**Problem requirements:** Please reproduce the line containing "Basket SK8 DELUXE" and every line after it in the records below, exactly and with nothing else.

**Provided data:**
'''
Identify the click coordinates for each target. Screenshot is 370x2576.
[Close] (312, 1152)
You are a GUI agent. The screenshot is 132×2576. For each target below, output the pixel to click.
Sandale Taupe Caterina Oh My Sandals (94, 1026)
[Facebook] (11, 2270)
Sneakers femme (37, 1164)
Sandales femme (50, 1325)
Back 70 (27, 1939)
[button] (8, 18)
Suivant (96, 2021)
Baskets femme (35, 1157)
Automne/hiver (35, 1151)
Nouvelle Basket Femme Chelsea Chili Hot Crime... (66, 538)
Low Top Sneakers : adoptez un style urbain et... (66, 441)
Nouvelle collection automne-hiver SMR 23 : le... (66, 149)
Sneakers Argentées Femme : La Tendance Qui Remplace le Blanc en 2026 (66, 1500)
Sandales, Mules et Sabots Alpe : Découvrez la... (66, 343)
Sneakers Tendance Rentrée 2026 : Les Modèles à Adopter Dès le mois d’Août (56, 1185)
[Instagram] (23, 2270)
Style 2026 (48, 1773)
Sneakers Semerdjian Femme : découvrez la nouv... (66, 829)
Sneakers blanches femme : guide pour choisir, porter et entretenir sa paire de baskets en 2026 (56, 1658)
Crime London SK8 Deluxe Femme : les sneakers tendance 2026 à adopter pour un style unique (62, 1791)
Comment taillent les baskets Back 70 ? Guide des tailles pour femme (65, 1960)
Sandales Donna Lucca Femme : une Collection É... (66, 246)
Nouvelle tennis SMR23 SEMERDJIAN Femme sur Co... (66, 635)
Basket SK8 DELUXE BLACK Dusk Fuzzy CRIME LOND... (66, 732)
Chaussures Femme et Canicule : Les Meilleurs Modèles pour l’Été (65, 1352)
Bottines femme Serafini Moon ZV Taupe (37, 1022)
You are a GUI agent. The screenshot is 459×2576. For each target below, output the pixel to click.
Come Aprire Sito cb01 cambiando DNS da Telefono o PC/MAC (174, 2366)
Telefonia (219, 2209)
'''
**Written response:**
Basket SK8 DELUXE BLACK Dusk Fuzzy CRIME LOND... (66, 732)
Chaussures Femme et Canicule : Les Meilleurs Modèles pour l’Été (65, 1352)
Bottines femme Serafini Moon ZV Taupe (37, 1022)
You are a GUI agent. The screenshot is 459×2576. For each target below, output the pixel to click.
Come Aprire Sito cb01 cambiando DNS da Telefono o PC/MAC (174, 2366)
Telefonia (219, 2209)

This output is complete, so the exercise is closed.